# What would Math Lecturers score on the Putnam?

## Main Question or Discussion Point

Would they ace it? For those of you who don't know The Putnam is the hardest math test for undergrad students. The test has 120 points but most only score a few.

Related General Discussion News on Phys.org
jedishrfu
Mentor
While I can't answer your question, I realize it would probably depend on the math lecturer and what he taught regularly. As we progress in our math studies, the math we learn in grade school is child's play to us now. Following that extension if your job is to teach higher level math then that math will be child's play to you and you should easily be able to do the problems you routinely assign to your students. I'm sure this would be true of the Putnam.

I had a geometry teacher who once scolded us for our poor performance on his tests. He told us that it took him 5 minutes to work out and write down the answers in full to any of his tests and from that he would give us 45 minutes to complete the test. He showed us how we answered his questions in frivolous roundabout ways that wasted precious time because we didn't know exactly how or in what manner we could present our answer to him.

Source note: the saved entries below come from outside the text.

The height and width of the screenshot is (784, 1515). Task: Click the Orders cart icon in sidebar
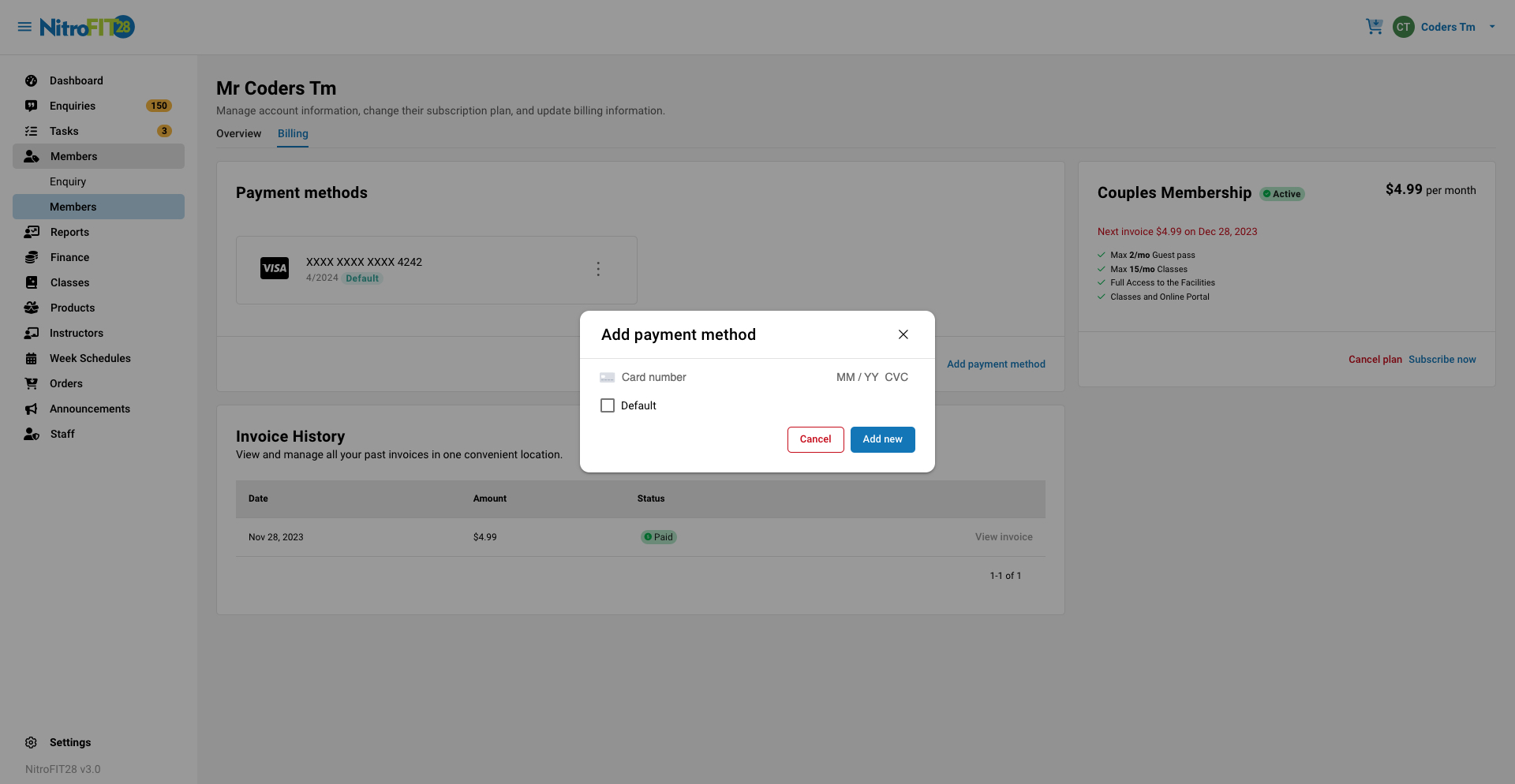coord(32,383)
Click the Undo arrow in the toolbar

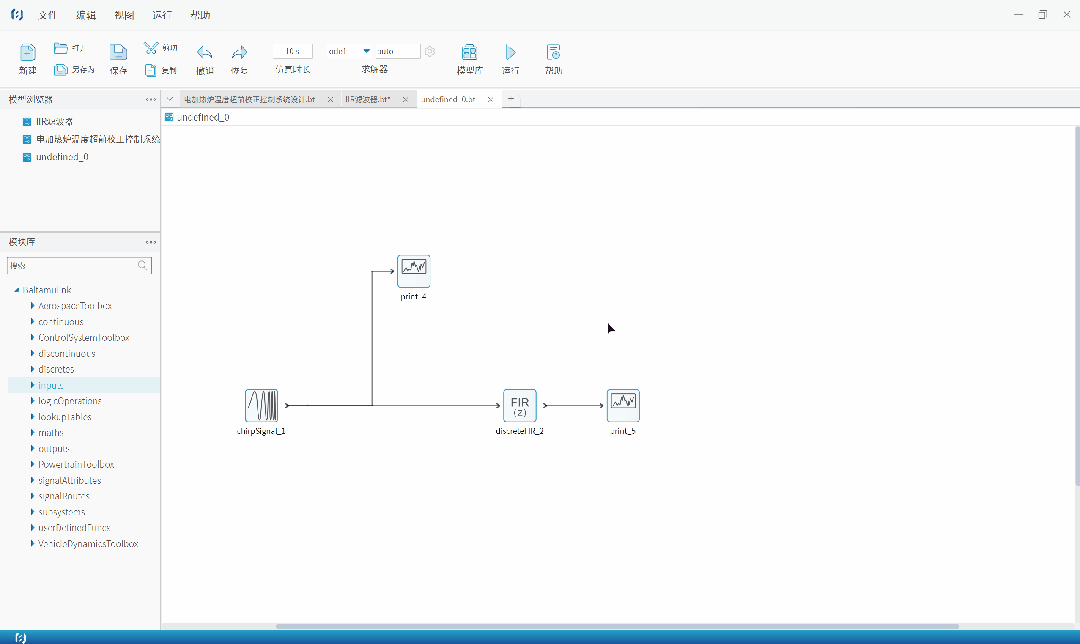204,53
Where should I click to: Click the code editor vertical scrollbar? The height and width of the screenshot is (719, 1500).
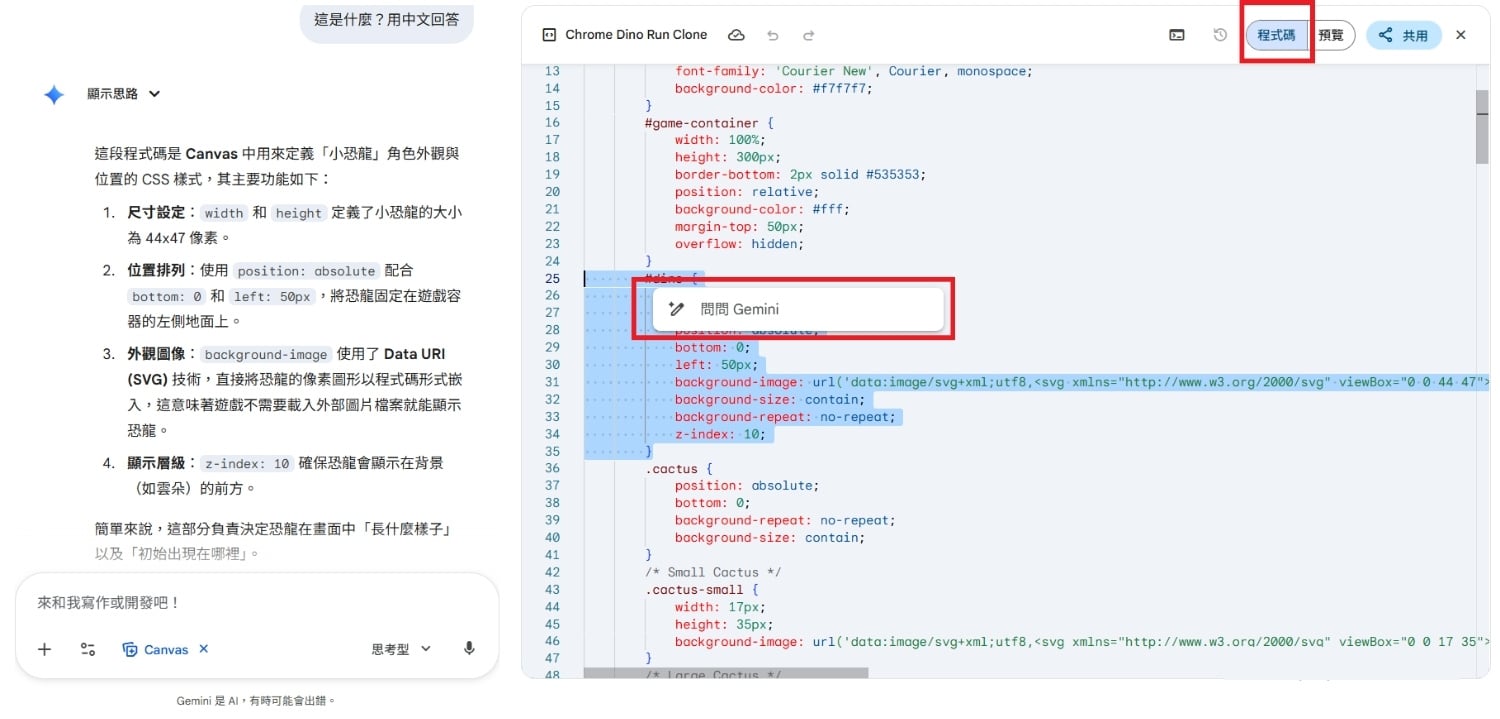(x=1482, y=126)
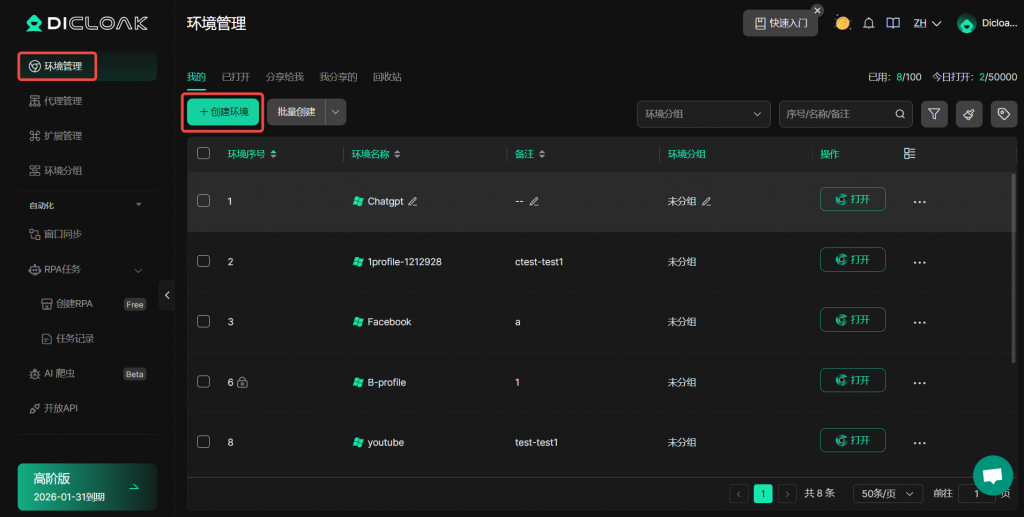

The big takeaway for me was its okay to plot a line solution to y=mx+b by simply drawing and labeling the axes x,y with tick marks to y-intercept (no numbered labels for each tick mark) and similarly for the other point using tick marks on the x-axis for the x-value and a vertical bar with more tick marks for the y-value and then simply labeling the point.

We students had been trying to reproduce the books plots in gory detail with 10 numbered tick marks in each direction on each axis before we even started the problem. We didn't realize that we could've used the same notational shortcuts that the teacher used when drawing answers on the black board. Duh...

The second thing I learned was how to reduce trig notation to brief cryptic diagrams that I would write at the top of my paper so I didn't have to keep remembering it during the test. It was a kind of visual cue that allowed me to speed through the test with confidence.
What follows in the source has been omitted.